An exact transcription of every entry is required, with the images left out.

**Information given:**
·····
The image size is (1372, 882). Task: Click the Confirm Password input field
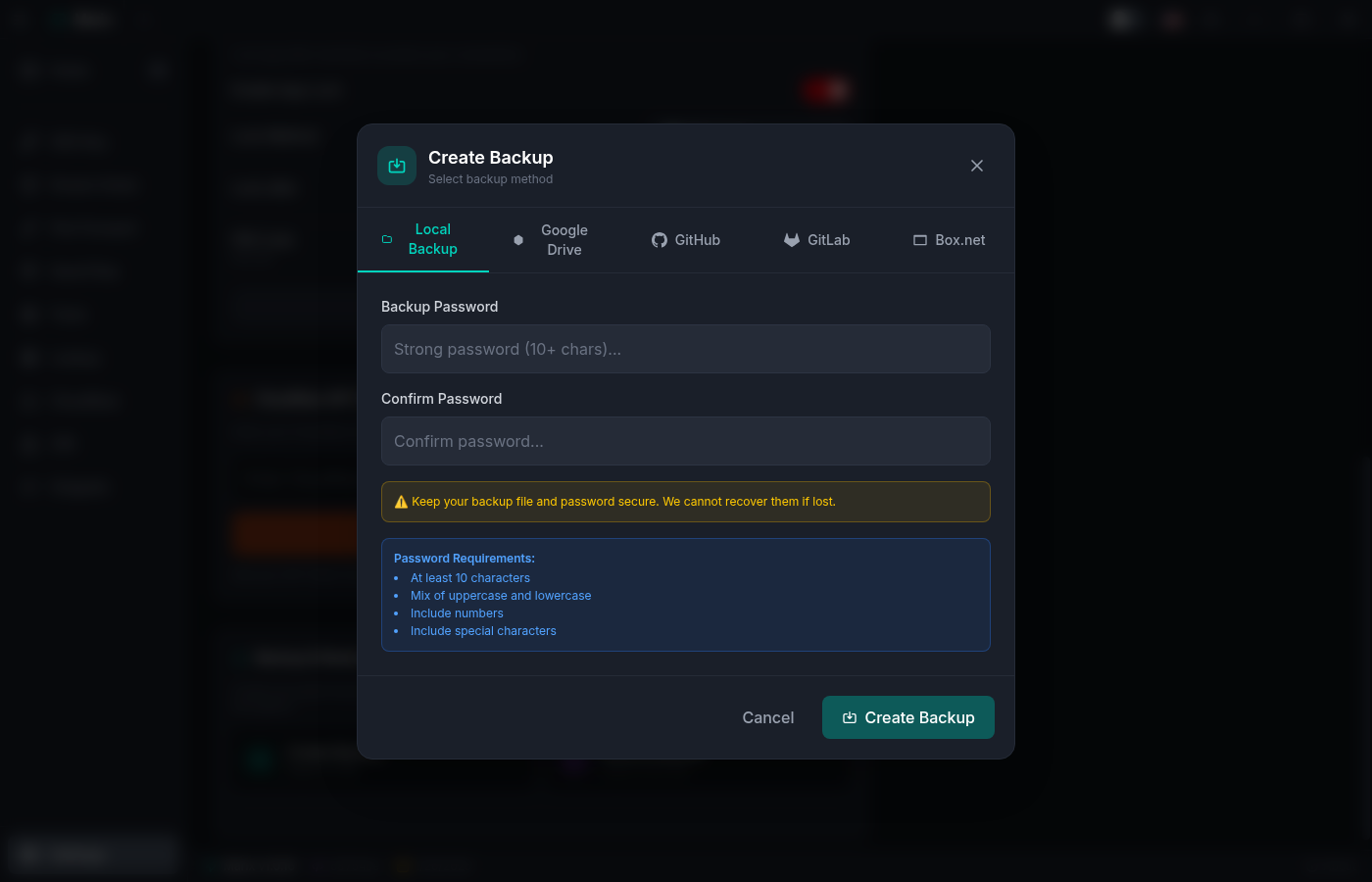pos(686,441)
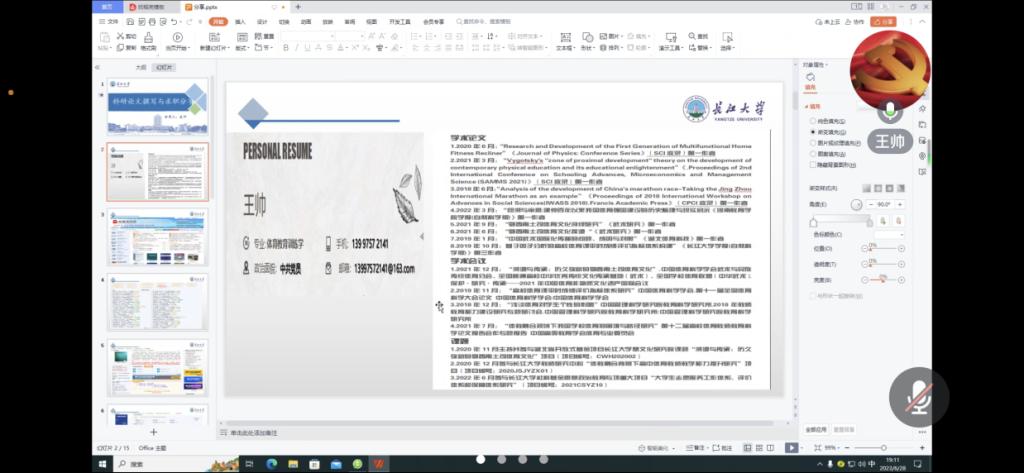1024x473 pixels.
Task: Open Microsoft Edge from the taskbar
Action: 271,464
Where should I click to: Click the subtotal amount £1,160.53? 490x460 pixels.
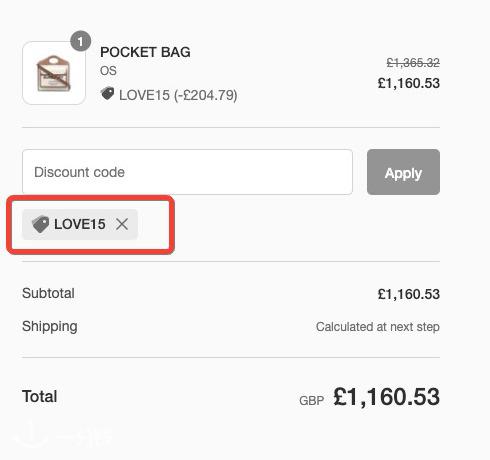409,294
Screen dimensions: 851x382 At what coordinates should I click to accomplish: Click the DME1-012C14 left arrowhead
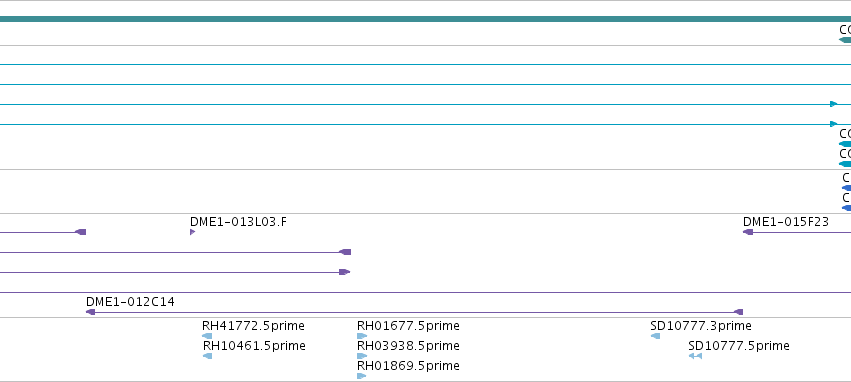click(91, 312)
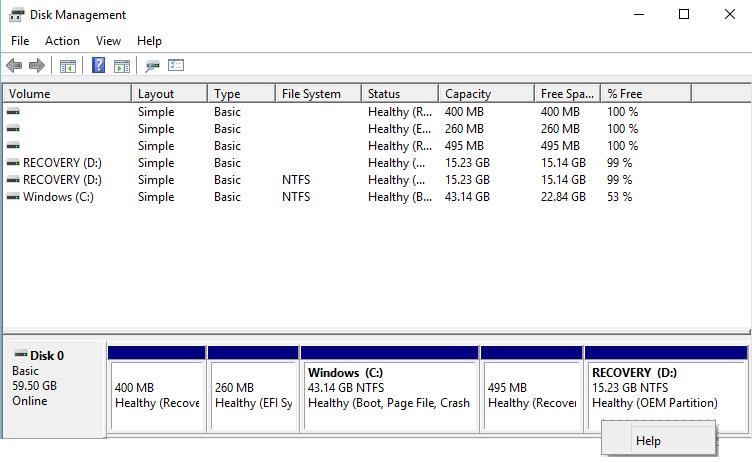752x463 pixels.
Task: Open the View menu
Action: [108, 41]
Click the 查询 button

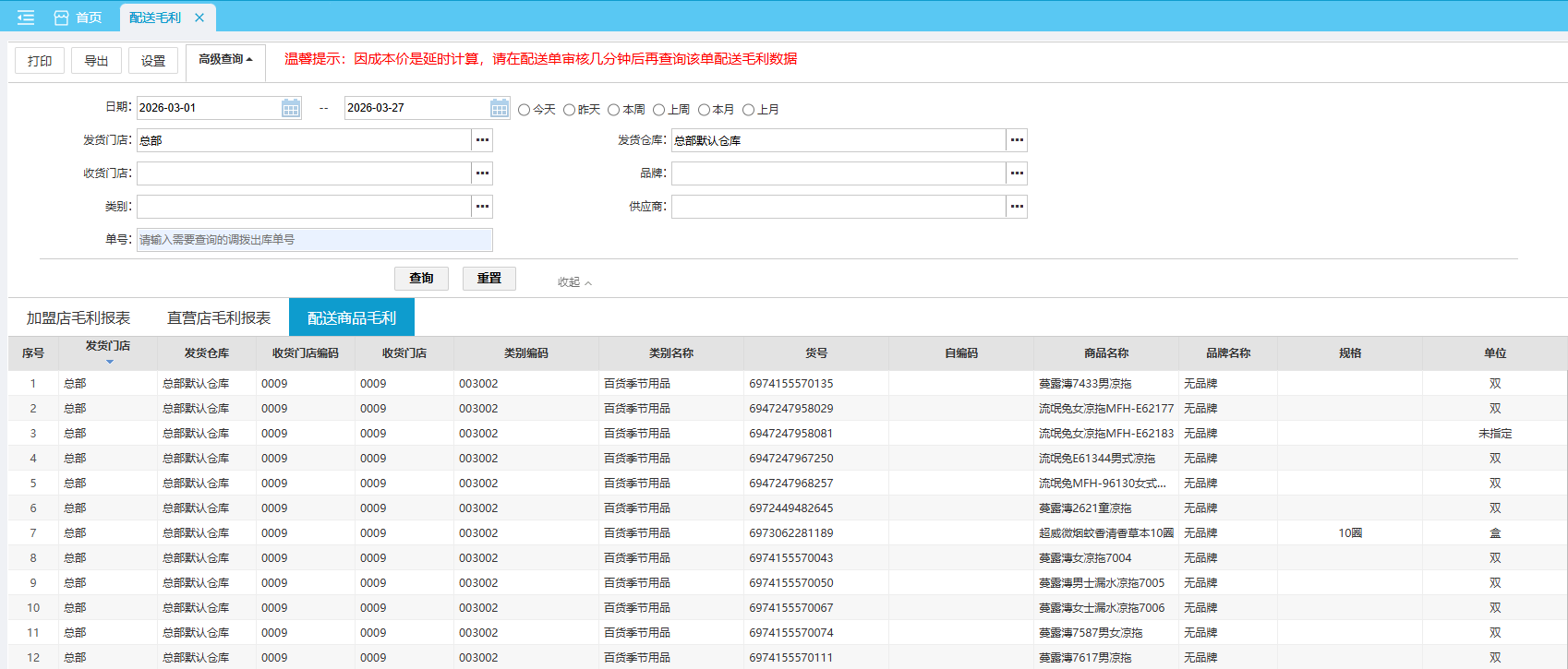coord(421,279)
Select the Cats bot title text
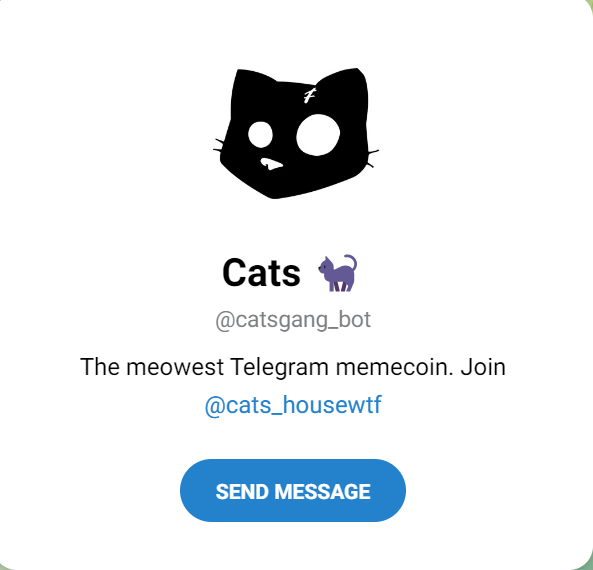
·····
**Written answer:**
The image size is (1372, 882). Task: Click the Confirm Password input field
pos(686,441)
1024x473 pixels.
Task: Open Microsoft Edge from the taskbar
Action: 271,464
Where should I click to: Click the subtotal amount £1,160.53? 490x460 pixels.
409,294
Screen dimensions: 851x382 At what coordinates should I click to accomplish: Click the DME1-012C14 left arrowhead
click(91, 312)
752x463 pixels.
Task: Open the View menu
Action: [108, 41]
Click the 查询 button

coord(421,279)
Select the Cats bot title text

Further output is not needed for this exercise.